--- EXCERPTED RECORDS Enclosed Below ---
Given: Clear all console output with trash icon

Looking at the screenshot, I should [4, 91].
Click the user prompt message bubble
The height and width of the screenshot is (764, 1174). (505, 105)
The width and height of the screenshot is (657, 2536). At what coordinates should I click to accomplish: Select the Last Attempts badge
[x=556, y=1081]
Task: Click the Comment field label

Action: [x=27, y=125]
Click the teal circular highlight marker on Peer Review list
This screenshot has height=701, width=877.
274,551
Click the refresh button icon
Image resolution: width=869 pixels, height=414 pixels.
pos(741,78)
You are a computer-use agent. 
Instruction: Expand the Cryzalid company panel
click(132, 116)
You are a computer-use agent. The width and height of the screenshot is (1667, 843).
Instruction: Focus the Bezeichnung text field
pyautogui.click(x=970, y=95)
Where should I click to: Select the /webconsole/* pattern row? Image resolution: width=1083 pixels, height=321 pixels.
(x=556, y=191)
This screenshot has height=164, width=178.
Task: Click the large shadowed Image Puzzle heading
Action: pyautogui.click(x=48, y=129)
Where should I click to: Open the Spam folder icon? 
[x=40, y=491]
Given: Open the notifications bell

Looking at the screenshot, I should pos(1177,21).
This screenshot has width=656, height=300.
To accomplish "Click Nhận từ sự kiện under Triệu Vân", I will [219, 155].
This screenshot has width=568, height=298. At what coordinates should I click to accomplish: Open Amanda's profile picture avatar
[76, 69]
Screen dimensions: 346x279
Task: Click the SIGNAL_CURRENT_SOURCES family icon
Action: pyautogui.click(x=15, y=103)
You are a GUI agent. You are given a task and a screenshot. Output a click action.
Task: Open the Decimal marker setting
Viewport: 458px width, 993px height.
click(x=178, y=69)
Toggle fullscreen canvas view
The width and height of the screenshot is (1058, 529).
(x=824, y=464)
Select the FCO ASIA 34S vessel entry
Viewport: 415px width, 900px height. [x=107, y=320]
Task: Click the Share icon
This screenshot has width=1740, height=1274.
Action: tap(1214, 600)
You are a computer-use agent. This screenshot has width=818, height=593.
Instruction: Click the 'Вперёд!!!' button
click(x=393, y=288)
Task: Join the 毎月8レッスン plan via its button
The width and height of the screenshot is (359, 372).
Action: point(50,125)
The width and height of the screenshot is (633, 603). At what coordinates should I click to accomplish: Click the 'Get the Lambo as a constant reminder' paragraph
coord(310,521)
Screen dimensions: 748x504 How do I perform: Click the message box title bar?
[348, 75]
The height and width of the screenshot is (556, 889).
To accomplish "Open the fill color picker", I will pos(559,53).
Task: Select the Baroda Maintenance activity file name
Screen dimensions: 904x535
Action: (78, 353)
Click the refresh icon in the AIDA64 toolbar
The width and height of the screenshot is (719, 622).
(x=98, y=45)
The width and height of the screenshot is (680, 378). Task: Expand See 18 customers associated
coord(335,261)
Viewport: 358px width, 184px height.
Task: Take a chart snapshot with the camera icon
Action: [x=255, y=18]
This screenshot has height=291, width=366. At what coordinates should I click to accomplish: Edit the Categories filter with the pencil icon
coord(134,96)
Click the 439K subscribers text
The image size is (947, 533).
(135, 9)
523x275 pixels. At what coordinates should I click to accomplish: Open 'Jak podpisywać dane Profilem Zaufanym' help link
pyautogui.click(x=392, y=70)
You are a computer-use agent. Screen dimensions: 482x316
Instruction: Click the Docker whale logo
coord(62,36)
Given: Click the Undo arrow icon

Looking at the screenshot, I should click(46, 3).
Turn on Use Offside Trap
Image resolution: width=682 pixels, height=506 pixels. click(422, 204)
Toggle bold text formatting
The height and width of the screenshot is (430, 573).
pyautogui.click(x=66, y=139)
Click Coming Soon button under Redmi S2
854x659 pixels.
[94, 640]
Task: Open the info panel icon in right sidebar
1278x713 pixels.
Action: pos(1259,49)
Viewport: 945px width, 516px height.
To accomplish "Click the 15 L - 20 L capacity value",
--- End of Enclosed EXCERPTED RECORDS ---
WHAT IS EXPECTED
Where a line of the data contains "Toggle", copy that line.

ANSWER SPACE
Toggle fullscreen canvas view
Toggle bold text formatting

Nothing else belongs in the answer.